### DATASET CONTENT ###
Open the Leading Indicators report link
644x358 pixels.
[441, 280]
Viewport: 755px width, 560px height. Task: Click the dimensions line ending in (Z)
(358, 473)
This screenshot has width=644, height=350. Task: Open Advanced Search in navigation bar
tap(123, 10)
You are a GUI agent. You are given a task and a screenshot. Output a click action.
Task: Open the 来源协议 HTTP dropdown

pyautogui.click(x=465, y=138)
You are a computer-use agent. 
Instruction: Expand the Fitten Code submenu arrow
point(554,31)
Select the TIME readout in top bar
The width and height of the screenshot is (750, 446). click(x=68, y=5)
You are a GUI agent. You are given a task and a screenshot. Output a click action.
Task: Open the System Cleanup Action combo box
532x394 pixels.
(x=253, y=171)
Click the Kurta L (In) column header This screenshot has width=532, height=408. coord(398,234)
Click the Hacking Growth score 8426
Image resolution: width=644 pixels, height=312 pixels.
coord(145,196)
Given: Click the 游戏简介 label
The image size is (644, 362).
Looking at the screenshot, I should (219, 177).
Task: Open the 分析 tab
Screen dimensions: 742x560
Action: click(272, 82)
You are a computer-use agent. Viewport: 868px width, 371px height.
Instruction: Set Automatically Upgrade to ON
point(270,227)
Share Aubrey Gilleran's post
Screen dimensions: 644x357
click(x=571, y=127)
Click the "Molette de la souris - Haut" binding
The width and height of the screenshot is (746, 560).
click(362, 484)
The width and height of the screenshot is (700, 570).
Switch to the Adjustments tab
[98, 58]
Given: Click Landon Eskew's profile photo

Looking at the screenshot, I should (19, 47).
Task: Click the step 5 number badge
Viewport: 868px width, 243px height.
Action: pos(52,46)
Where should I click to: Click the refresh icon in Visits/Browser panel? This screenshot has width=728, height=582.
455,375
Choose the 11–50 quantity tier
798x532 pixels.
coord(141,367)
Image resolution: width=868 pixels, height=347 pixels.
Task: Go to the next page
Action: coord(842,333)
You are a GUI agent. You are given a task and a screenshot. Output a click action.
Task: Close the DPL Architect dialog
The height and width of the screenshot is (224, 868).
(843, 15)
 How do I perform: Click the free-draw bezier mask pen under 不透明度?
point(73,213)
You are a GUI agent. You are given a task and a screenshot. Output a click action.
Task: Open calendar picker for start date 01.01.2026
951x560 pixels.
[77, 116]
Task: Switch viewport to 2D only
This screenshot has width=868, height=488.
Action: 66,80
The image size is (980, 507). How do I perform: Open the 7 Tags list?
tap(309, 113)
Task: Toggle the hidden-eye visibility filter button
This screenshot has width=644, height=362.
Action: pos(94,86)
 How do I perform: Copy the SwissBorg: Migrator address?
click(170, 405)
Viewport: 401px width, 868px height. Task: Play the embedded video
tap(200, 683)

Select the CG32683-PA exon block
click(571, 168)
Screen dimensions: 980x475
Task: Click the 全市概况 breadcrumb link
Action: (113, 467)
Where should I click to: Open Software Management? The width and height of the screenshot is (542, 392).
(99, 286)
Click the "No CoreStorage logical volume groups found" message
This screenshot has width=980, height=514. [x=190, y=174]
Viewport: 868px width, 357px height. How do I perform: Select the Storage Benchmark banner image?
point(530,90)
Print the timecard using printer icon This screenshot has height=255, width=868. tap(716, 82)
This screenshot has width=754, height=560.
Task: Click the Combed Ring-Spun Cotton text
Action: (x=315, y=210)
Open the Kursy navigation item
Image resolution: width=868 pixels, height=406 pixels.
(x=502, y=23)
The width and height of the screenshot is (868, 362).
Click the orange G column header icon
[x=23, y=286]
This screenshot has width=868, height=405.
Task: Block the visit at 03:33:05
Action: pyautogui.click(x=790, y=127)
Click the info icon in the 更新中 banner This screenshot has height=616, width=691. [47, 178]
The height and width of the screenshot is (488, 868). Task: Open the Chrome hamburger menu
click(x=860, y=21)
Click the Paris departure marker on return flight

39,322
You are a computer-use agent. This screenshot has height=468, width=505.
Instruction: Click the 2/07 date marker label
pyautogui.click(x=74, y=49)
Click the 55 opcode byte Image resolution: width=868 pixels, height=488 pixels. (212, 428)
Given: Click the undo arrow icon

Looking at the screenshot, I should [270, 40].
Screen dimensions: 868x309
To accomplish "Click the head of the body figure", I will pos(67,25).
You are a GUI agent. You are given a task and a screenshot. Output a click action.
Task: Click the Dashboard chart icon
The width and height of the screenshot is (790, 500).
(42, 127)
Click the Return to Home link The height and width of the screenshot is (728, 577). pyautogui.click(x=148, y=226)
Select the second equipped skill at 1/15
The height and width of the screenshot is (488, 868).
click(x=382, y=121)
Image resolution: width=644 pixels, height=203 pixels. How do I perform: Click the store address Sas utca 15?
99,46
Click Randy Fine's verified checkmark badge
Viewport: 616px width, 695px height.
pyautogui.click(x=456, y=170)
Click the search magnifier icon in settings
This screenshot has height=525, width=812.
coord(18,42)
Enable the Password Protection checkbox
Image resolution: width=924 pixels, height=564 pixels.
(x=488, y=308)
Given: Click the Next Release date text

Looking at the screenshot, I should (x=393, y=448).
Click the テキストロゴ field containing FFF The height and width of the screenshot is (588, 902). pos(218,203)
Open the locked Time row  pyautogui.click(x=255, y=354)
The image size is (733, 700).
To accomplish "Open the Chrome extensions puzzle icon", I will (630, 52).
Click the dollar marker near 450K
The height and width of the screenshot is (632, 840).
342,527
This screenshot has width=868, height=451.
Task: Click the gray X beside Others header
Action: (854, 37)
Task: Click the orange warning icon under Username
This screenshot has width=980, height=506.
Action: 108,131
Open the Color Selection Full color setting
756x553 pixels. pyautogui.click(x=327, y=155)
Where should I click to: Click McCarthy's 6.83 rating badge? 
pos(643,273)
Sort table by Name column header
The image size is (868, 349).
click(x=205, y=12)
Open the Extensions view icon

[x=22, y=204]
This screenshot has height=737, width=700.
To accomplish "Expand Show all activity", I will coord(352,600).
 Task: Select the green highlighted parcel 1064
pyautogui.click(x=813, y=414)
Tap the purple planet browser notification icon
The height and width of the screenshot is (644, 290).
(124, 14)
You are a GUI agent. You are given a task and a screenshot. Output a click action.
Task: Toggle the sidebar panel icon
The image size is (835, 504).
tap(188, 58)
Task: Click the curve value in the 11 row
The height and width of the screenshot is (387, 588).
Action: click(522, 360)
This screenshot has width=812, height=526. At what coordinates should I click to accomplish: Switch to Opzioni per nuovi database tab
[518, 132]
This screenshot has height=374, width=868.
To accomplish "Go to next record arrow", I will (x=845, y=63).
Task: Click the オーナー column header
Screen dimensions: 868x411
###
## WHAT THE EXERCISE ASKS
What is needed is an exact copy of the entries from their first line down to the line with "Given: Click the 游戏简介 label", that line included, and nothing beyond it.

## TASK RESULT
Open the Leading Indicators report link
644x358 pixels.
[441, 280]
Viewport: 755px width, 560px height. Task: Click the dimensions line ending in (Z)
(358, 473)
This screenshot has width=644, height=350. Task: Open Advanced Search in navigation bar
tap(123, 10)
You are a GUI agent. You are given a task and a screenshot. Output a click action.
Task: Open the 来源协议 HTTP dropdown

pyautogui.click(x=465, y=138)
You are a computer-use agent. 
Instruction: Expand the Fitten Code submenu arrow
point(554,31)
Select the TIME readout in top bar
The width and height of the screenshot is (750, 446). click(x=68, y=5)
You are a GUI agent. You are given a task and a screenshot. Output a click action.
Task: Open the System Cleanup Action combo box
532x394 pixels.
(x=253, y=171)
Click the Kurta L (In) column header This screenshot has width=532, height=408. coord(398,234)
Click the Hacking Growth score 8426
Image resolution: width=644 pixels, height=312 pixels.
coord(145,196)
Given: Click the 游戏简介 label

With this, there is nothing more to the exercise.